‘Wilting agenda: Britain loses its appetite for green initiatives‘ made the front page of the Financial Times yesterday. We have a lot to learn, however, from the Brits as they struggle through hard economic times and demonstrate to us what can happen then. Some facts, first:
- With the economy rising to the top of Brits’ concerns, environmental concerns are no longer top of mind. In January 2007, 19% cited the environment as their top concern. A year later, it is down to 8%.
- Echoing its citizens’ change of heart, Gordon Brown and its government are backpedaling on green policies, from landfill, to transport, to renewable targets.
Most interesting, is the public narrative from some of the powers in charge, dismissing the green agenda as if it was either some despicable idea, as in, “People hate this green stuff” – senior member of shadow cabinet -, or some de facto dicy proposition, “Politicians will need nerves of steel to continue with this (the green stuff, he means). If the economy is doing well and we are prosperous, we can afford the luxury of dealing with climate change – or that is how it is seen. But when times are difficult for the economy and we are caught in the vice of inflation, from a politician’s point of view it becomes much more difficult to press ahead with policies that will increase prices.” – John Roberts, from Bank of Canada and United Utilities -
That’s one camp.
Then there is Together.com, a group of British businesses that are choosing a much different approach: “People can save hundreds of pounds a year by making greener everyday choices. The green penny is definitely dropping for British shoppers feeling the pinch from rising living costs.” Joined by no less than Phil Woolas, the environment minister, with some surprisingly good news: “The green pound really can go further – people can cut their carbon footprint and save money into the bargain. The signs are encouraging. We know that people want to cut their impact on the planet – recycling rates are at a record high, emissions from people’s homes are dropping, and since last June we’ve had nearly a million visitors to our online carbon calculator.”

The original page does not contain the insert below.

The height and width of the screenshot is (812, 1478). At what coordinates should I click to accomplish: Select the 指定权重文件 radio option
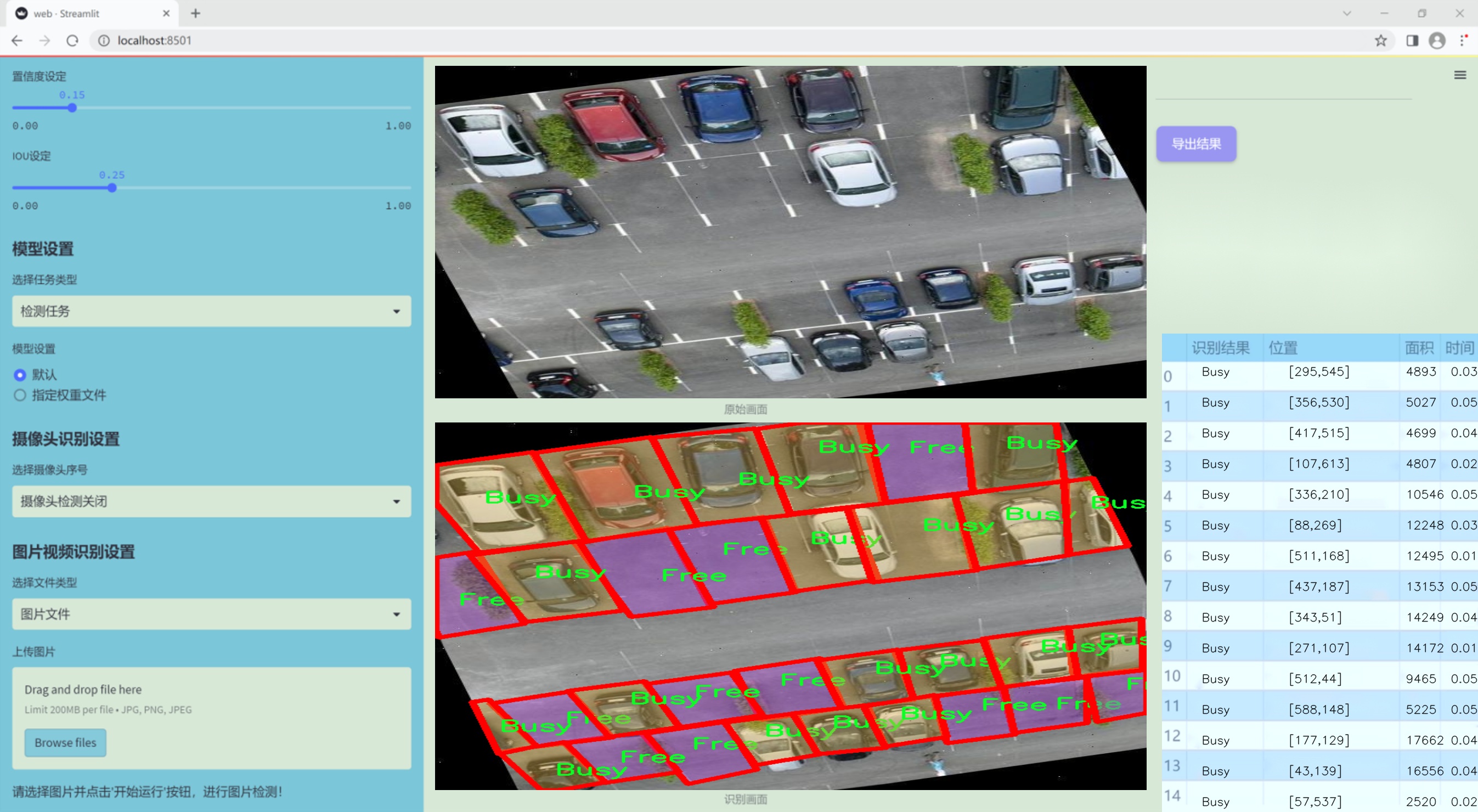pos(20,396)
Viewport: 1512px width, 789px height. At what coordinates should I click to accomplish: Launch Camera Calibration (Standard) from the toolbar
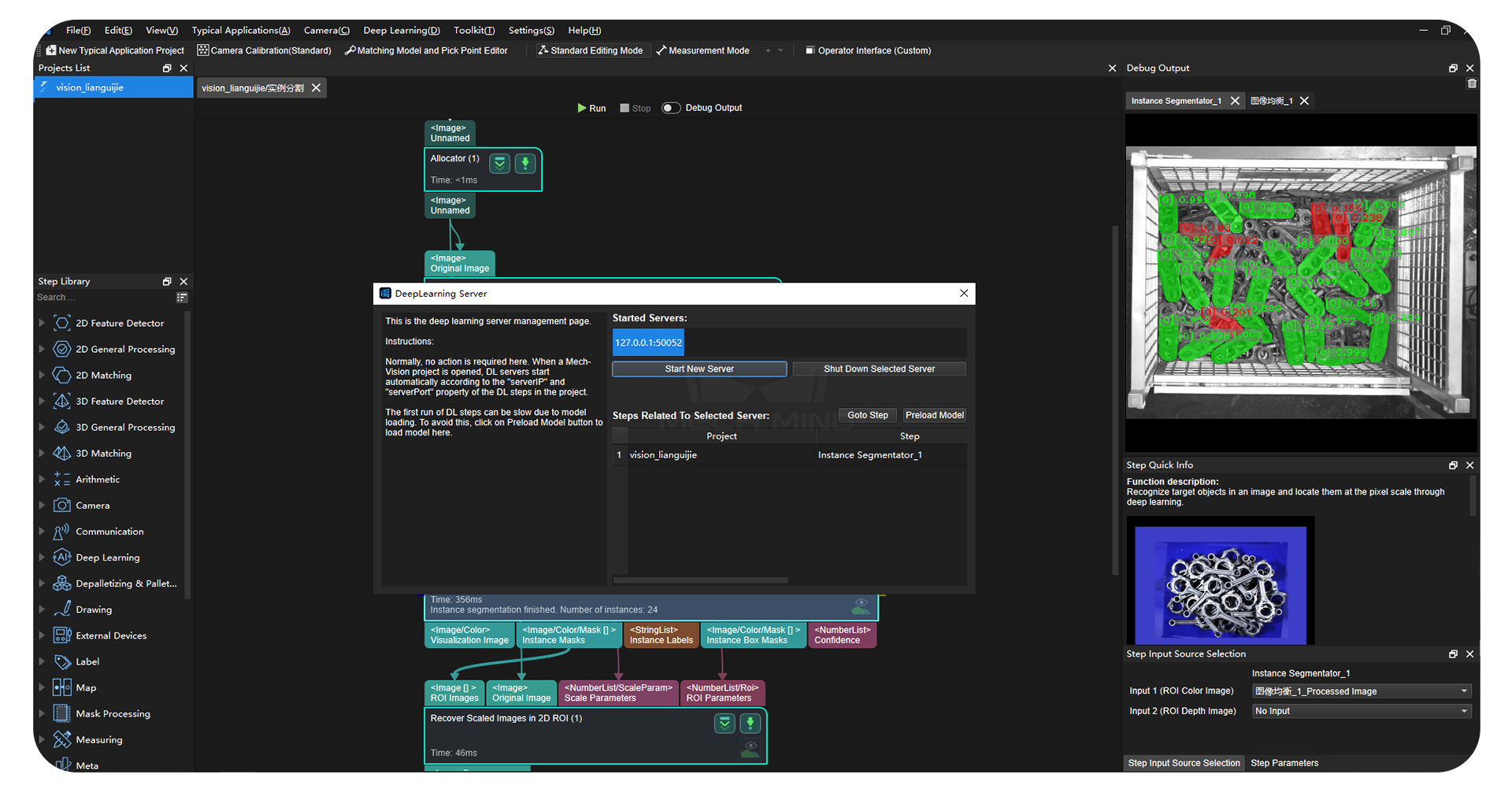pyautogui.click(x=265, y=50)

Two paths. The latter one, the smart one, is led by the business sector. Last weekend, I caught a talk from Amory Lovins, from the Rocky Mountain Institute, and was struck by his insistence that business be the path to our salvation. Not the citizenry, not our government. One of the advantages of businesses, and even more so American businesses, is their emphasis on getting things done and on the bottom line. If business can smell money with green, as more and more do, we will have won a big part of the battle.